Les gravures représentent et l’auteur décrit des
scènes variées de la vie privée, dans laquelle
l’acteur ou les acteurs sont surpris par la mort.
Plusieurs sont imités de la fameuse Danse des morts de Holbein. Les explications sont en vers,
en prose mêlée de vers ; une est tout entière en
prose. Ce sont plutôt des réflexions morales que
des récits. 6o Straussfedern (Plumes d’autruche),
7 vol. in-8o, Berlin et Stettin, 1787-1707. C’est
un recueil de petits romans et de contes, mais le
premier volume seul est de lui. 7o Moralische Kinder-Klapper, un vol. in-8o, publié après la
mort de l’auteur par Bertuch, Gotha, 1788 ;
2e édit., ibid., 1794. C’est une imitation des Hochets moraux de Monget. Musæus laissa ces deux ouvrages
imparfaits et mourut le 28 octobre 1788,
d’un polype au cœur. On a aussi de lui un petit
opéra en un acte : Die vier Stufen des menschlichen Alters (Les quatre âges de l’homme), et il a
inséré plusieurs critiques dans la Bibliothèque allemande universelle, à partir du second volume.
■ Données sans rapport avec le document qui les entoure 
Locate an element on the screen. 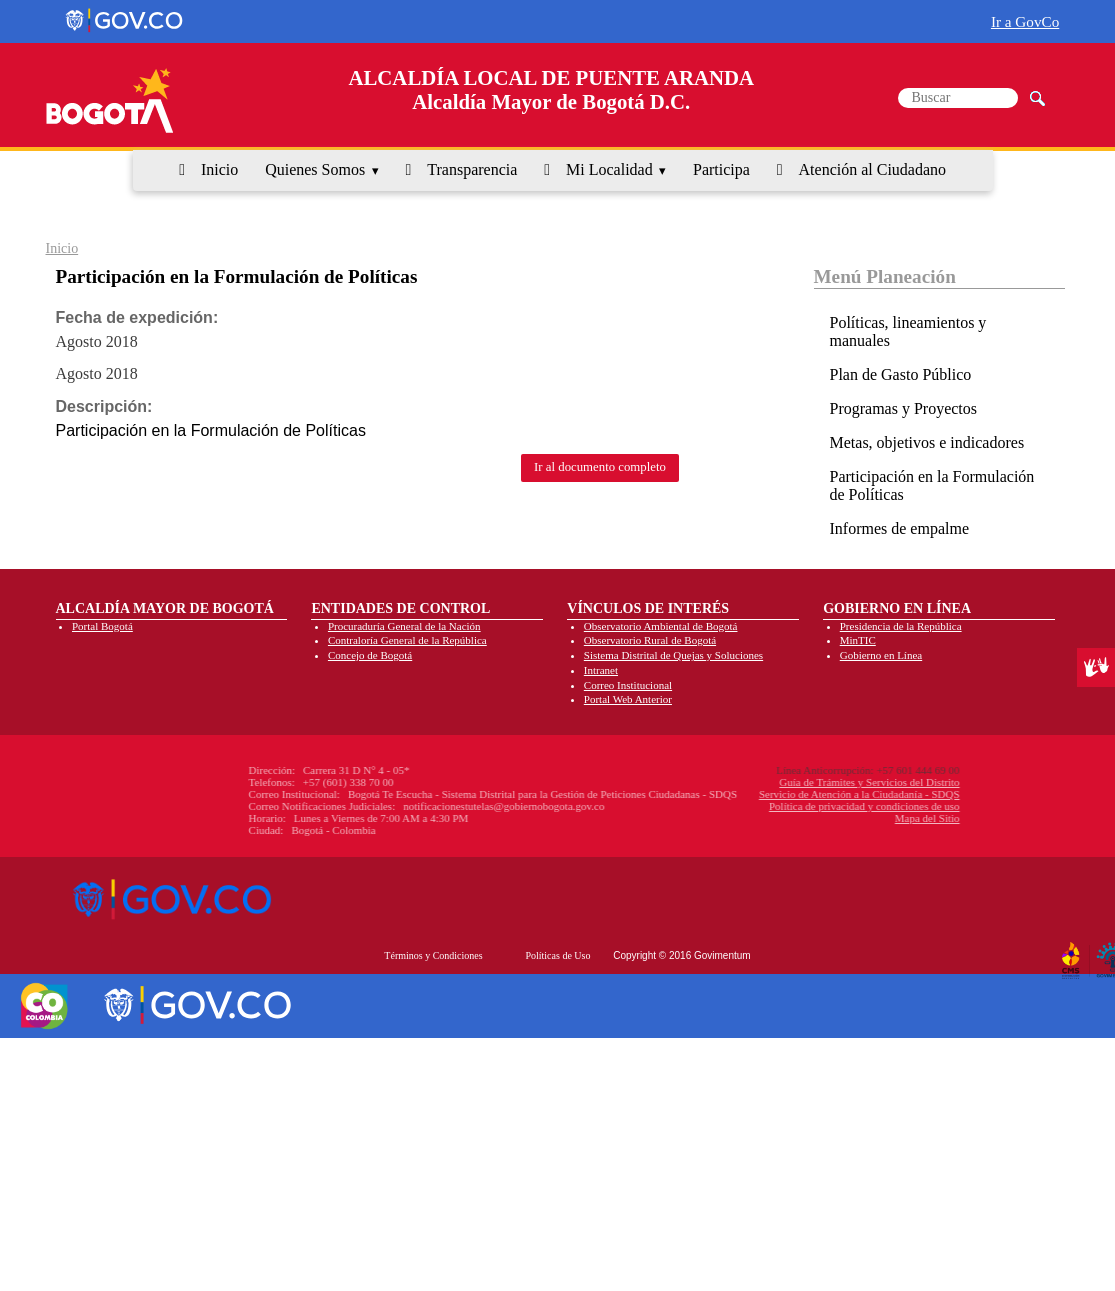  Participación en la Formulación de Políticas is located at coordinates (932, 485).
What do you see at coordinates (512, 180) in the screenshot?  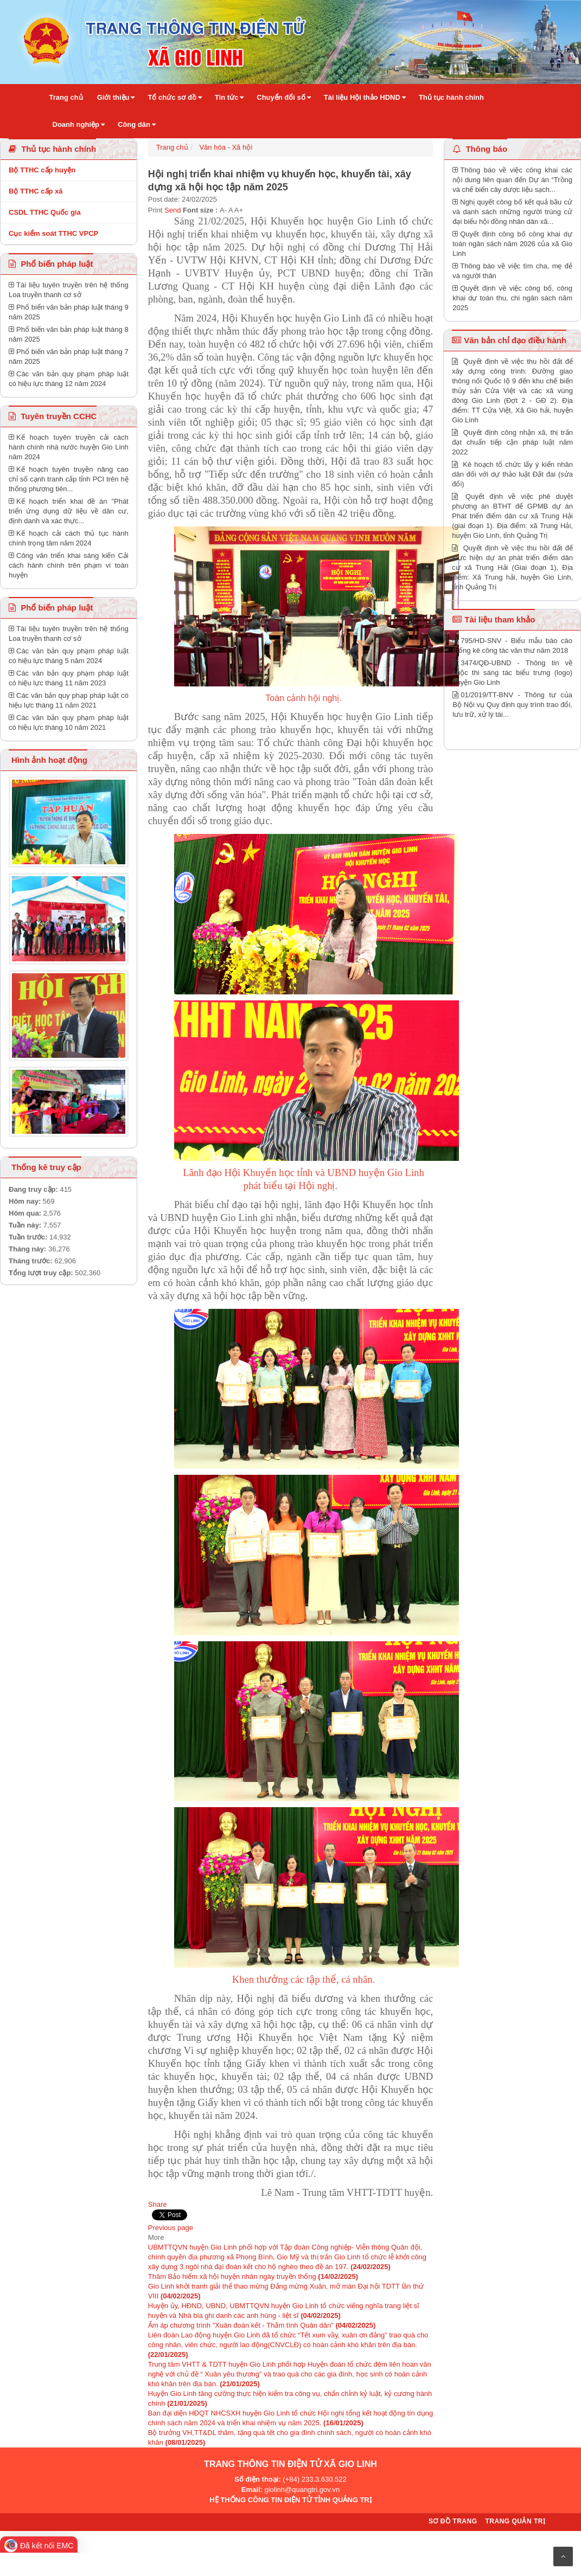 I see `Thông báo về việc công khai các nội dung liên quan đến Dự án “Trồng và chế biến cây dược liệu sạch...` at bounding box center [512, 180].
Ses
articles contribuèrent beaucoup à bannir des romans
allemands ce ton sentimental et ce faux pathétique
qui s’y étaient montrés de nouveau. Il
fut aussi l’un des collaborateurs de la Gazette de Gœttingue. Des OEuvres posthumes furent publiées
en un volume in-8o, Leipsick, 1791, par son neveu,
le célèbre et malheureux Kotzebue, qui y
joignit des détails fort touchants sur la vie et les
habitudes de Musæus, et une oraison funèbre,
courte, mais pleine d’intérêt, par Herder. Ce recueil
se compose de morceaux en prose et en
vers, de vers de circonstance, etc., dont plusieurs
sont adressés à sa femme. Presque tous se distinguent,
comme ses autres ouvrages, par une
ironie souvent piquante, et par un abandon qui
est quelquefois de la négligence, enfin par la
bienveillance la plus constante et la plus naturelle.
Cette dernière qualité l’accompagnait dans
toutes les circonstances de sa vie et dans tous ses
rapports avec les autres hommes, à quelque classe
qu’ils appartinssent. Toutes se réunissaient pour
rendre sa société extrèmement attachante. Personne
n’avait comme lui le don d’égayer une assemblée
pendant des heures entières. D—u.
- ↑ Nom sous lequel s’est fait connaître, par ses écrits populaires, Mathias Claudius, réviseur de la banque d’Altona, né en 1743, mort à Hambourg le 21 janvier 1815, traducteur du Tableau de Paris, du livre Des erreurs et de la vérité, etc.